Sejak 1946, pemerintah Thailand juga memberikan hak khusus untuk melaksanakan undang-undang keluarga dan hukum waris sesuai dengan ajaran agama Islam di empat Wilayah yang berpenduduk mayoritas muslim, yakni Pattani, Narathiwat, Yala, dan Satul. Untuk itu, pemerintah membentuk sebuah lembaga yang disebut Mahkamah Wilayah.
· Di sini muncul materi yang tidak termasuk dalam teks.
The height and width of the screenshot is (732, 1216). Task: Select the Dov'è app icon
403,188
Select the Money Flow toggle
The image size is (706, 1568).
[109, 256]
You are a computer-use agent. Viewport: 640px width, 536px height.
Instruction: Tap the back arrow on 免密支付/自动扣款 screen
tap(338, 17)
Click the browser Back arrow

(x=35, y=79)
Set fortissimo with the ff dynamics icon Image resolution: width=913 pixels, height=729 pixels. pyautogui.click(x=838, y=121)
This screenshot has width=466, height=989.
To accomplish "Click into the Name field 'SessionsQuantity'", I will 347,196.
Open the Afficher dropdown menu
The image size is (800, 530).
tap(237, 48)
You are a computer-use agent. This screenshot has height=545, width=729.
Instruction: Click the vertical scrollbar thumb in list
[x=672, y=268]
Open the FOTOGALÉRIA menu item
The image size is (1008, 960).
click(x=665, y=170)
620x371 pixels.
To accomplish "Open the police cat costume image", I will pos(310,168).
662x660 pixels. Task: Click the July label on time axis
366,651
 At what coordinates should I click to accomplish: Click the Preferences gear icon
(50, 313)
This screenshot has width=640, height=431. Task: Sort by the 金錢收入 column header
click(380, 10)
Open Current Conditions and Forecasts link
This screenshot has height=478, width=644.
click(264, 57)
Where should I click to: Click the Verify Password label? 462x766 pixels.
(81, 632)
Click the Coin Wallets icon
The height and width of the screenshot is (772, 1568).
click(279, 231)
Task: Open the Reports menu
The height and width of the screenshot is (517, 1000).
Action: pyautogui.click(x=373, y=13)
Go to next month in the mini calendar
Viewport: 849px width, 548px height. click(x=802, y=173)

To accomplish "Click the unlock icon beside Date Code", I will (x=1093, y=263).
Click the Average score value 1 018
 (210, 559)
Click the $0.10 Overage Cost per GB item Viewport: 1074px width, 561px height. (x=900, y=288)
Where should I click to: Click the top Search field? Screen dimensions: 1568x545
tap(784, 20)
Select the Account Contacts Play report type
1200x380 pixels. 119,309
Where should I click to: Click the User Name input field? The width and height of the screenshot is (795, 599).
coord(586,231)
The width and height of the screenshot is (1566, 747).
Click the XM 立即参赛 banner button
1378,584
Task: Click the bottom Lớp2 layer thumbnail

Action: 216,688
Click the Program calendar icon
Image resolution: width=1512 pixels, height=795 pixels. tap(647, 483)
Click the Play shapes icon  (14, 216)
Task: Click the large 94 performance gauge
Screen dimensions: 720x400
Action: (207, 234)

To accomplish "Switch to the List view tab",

Di setiap kantor di keempat wilayah ini terdapat seorang kadi Islam, yang juga disebut Datuk Yuthitham.[10]

Problem-Problem Muslim Thailand
Bagi sebagain masyarakat di Indonesia, konflik yang terjadi di Thailand sebelah selatan adalah konflik yang terjadi karena pertarungan antara Muslim melayu dengan Budhis Thai. Hal ini tidak lepas dari fakta yang ada. Bahwasanya sebagian besar masyarakat di daerah Thailand Selatan khususnya di daerah Pattani adalah orang melayu muslim. Hal ini telah melahirkan berbagai macam problem yang harus diatasi oleh umat muslim Thailand.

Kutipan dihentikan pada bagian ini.